Segmentation and measurement of brain structures in MRI including confidence bounds.

作者信息

González Ballester M A, Zisserman A, Brady M

机构信息

Department of Engineering Science, University of Oxford, UK.

出版信息

Med Image Anal. 2000 Sep;4(3):189-200. doi: 10.1016/s1361-8415(00)00013-x.

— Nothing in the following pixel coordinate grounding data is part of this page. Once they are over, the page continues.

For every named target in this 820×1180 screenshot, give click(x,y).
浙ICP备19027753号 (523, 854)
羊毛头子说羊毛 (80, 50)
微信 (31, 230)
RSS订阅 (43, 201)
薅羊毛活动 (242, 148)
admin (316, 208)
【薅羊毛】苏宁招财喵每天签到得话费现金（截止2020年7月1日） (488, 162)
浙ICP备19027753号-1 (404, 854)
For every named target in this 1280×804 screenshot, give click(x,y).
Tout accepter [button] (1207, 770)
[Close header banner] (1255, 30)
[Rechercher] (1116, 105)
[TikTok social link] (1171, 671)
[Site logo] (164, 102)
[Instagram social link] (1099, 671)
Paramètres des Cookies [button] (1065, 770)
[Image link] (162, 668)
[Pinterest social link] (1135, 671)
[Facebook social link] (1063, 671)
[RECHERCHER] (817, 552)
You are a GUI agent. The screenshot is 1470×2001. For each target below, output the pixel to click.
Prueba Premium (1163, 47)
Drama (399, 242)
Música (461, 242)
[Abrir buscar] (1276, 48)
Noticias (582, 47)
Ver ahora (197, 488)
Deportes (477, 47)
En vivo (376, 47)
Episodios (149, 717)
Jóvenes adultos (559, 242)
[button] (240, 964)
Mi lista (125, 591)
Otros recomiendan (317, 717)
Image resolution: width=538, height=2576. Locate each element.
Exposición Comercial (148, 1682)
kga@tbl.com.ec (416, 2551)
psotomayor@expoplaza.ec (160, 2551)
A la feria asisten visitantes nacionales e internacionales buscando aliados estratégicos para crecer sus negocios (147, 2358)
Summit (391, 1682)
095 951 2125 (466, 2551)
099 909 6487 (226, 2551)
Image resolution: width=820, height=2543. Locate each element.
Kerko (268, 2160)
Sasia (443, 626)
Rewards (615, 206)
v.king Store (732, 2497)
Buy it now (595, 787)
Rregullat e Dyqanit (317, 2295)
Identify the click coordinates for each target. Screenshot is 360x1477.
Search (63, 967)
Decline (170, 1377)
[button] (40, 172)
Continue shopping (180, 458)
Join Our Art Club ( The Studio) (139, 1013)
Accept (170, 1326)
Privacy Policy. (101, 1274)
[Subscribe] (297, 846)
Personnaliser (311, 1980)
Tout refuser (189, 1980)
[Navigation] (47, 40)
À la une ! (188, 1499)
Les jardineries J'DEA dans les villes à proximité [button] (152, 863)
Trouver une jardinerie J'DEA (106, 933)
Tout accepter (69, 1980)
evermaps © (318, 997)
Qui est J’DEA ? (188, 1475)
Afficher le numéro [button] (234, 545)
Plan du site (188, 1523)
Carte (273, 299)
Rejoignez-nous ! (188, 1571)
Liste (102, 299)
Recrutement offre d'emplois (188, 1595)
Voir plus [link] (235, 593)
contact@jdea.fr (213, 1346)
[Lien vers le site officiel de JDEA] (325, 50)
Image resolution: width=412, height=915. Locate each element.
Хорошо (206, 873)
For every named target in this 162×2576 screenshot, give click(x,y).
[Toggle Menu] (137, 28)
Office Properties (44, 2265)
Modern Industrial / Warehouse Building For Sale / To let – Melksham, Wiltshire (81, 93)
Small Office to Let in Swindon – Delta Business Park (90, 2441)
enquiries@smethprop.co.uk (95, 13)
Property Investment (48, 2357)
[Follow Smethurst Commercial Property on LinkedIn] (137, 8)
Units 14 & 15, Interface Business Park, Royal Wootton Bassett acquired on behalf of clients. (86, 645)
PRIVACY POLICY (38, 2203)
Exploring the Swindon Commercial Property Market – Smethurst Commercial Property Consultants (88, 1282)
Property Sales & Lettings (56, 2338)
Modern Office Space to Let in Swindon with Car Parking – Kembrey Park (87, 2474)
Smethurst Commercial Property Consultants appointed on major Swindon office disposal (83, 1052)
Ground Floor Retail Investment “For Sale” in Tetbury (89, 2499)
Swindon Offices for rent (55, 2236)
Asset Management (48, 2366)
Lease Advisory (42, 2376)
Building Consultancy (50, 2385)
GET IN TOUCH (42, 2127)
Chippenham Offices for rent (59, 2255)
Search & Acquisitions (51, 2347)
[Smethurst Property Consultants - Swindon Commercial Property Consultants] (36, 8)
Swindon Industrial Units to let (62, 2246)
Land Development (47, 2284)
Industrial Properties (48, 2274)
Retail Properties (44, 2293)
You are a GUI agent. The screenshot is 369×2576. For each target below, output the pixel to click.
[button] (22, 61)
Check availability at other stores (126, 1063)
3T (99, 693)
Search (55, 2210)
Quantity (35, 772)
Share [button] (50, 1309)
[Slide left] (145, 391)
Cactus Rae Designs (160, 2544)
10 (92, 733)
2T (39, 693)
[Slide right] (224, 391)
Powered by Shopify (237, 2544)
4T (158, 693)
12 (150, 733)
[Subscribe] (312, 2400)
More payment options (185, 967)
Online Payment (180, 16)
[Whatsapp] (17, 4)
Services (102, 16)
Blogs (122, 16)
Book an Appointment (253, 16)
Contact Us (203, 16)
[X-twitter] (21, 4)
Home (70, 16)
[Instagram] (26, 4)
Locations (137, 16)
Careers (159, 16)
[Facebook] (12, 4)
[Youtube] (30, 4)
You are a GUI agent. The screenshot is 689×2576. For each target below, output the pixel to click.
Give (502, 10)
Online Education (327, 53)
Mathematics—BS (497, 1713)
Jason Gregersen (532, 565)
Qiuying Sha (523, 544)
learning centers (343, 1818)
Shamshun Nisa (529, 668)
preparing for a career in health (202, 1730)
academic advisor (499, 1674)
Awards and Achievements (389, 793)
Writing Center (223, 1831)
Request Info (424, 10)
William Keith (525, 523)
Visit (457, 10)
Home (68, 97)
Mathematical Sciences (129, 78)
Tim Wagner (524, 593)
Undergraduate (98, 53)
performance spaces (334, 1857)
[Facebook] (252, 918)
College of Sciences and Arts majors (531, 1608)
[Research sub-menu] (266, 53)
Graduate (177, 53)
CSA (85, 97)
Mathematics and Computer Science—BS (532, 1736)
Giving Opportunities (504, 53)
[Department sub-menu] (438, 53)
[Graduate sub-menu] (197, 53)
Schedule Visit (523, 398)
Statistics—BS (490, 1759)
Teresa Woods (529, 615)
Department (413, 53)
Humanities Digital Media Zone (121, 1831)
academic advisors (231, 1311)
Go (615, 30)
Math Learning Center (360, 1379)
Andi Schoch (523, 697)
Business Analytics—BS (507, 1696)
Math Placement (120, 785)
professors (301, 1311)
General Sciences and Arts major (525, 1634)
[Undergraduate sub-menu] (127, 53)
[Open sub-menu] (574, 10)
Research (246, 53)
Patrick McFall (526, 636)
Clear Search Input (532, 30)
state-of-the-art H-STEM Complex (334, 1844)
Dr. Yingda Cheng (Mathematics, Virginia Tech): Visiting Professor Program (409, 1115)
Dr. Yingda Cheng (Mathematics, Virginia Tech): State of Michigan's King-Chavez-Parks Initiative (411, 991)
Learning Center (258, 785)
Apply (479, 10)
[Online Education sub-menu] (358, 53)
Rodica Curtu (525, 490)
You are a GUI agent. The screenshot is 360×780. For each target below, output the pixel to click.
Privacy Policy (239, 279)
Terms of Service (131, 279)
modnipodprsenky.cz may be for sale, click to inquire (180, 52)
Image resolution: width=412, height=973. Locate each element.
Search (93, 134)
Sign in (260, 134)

DOI:10.1016/s1361-8415(00)00013-x
PMID:11145308
Abstract

The advent of new and improved imaging devices has allowed an impressive increase in the accuracy and precision of MRI acquisitions. However, the volumetric nature of the image formation process implies an inherent uncertainty, known as the partial volume effect, which can be further affected by artifacts such as magnetic inhomogeneities and noise. These degradations seriously challenge the application to MRI of any segmentation method, especially on data sets where the size of the object or effect to be studied is small relative to the voxel size, as is the case in multiple sclerosis and schizophrenia. We develop an approach to this problem by estimating a set of bounds on the spatial location of each organ to be segmented. First, we describe a method for 3D segmentation from voxel data which combines statistical classification and geometry-driven segmentation; then we discuss how the partial volume effect is estimated and object measurements are obtained. A comprehensive validation study and a set of results on clinical applications are also described.

摘要

新型且改良的成像设备的出现,使得磁共振成像(MRI)采集的准确性和精确性有了显著提高。然而,图像形成过程的体素性质意味着存在一种固有的不确定性,即部分容积效应,这种效应会受到诸如磁场不均匀性和噪声等伪影的进一步影响。这些退化严重挑战了任何分割方法在MRI中的应用,尤其是在待研究对象或效应的大小相对于体素大小较小的数据集上,如在多发性硬化症和精神分裂症的情况中。我们通过估计要分割的每个器官的空间位置的一组边界来解决这个问题。首先,我们描述一种从体素数据进行三维分割的方法,该方法结合了统计分类和几何驱动分割;然后我们讨论如何估计部分容积效应以及如何获得对象测量值。还描述了一项全面的验证研究以及一组临床应用结果。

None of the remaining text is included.